Program Nr: 318 for the 2006 ASHG Annual Meeting

Cryptic ins(4;11)(q21;q23q23): a variant of t(4;11)(q21;q23) in an infant with an immature B-ALL. C.A. Tirado1, A.M. Meloni-Ehrig1, T. Edwards1, J. Scheerle1, K. Burks1, C. Repetti2, J.C. Kelly1, N.C. Christacos1, J. Grenberg3, C.D. Croft1, D. Heritage1, P.N. Mowrey1. 1) Cytogenetics, Quest Diagnostics Nichols Institute, Chantilly, VA 20151; 2) Flow Cytometry, Quest Diagnostics Nichols Institute, Chantilly, VA 20151; 3) Arlington-Fairfax Hematology-Oncology, Arlington, VA.

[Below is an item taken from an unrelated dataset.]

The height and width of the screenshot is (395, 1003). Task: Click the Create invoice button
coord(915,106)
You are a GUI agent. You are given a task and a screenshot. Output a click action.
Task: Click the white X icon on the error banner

   We report on a 4-year-old female with a WBC of 120,000 and thrombocytopenia. The blood findings revealed a Hb of 10 g/dL, a hematocrit of 29%, and a platelet count of 47 K/L. The flow cytometry report identified abnormal blasts which were CD10-, CD19+, partial dim TdT, HLA-DR +, and CD15+ consistent with an immature B-cell lineage acute lymphoblastic leukemia. Routine chromosome analysis detected an isochromosome 7q resulting in loss of the short arm and gain of the long arm of chromosome 7, as well as a possible loss of material from 11q23. FISH studies on both interphase nuclei and metaphase cells using the LSI MLL Dual Color, Break Apart Rearrangement probe (Abbott Molecular, Inc.) were instrumental in the characterization of an MLL gene rearrangement, which was cryptic by conventional cytogenetic analysis. Specifically, the FISH pattern was consistent with an insertion of the 5' region of the MLL gene into one chromosome 4 at band q21. Insertions of the MLL gene into various partner chromosomes have been reported previously. To our knowledge, this particular insertion of the MLL gene into chromosome 4 has only been reported once. We assume that this cryptic insertion results in the fusion of the 5' portion of the MLL gene with the AF4 gene at 4q21, as is seen in the typical t(4;11)(q21;q23). This translocation has been reported mostly in very young children (1-2 years of age, 50% are under 4 years ), as well as adults and it is usually associated with an unfavorable prognosis. The presence of the i(7q), which is an additional abnormality seen in approximately 10% of ALL cases with t(4;11)(q21;q23), strengthens the possibility that this insertion is a variant of the typical t(4;11)(q21;q23). This case exemplifies the importance of FISH in the further characterization of cytogenetic abnormalities in hematologic oncology cases.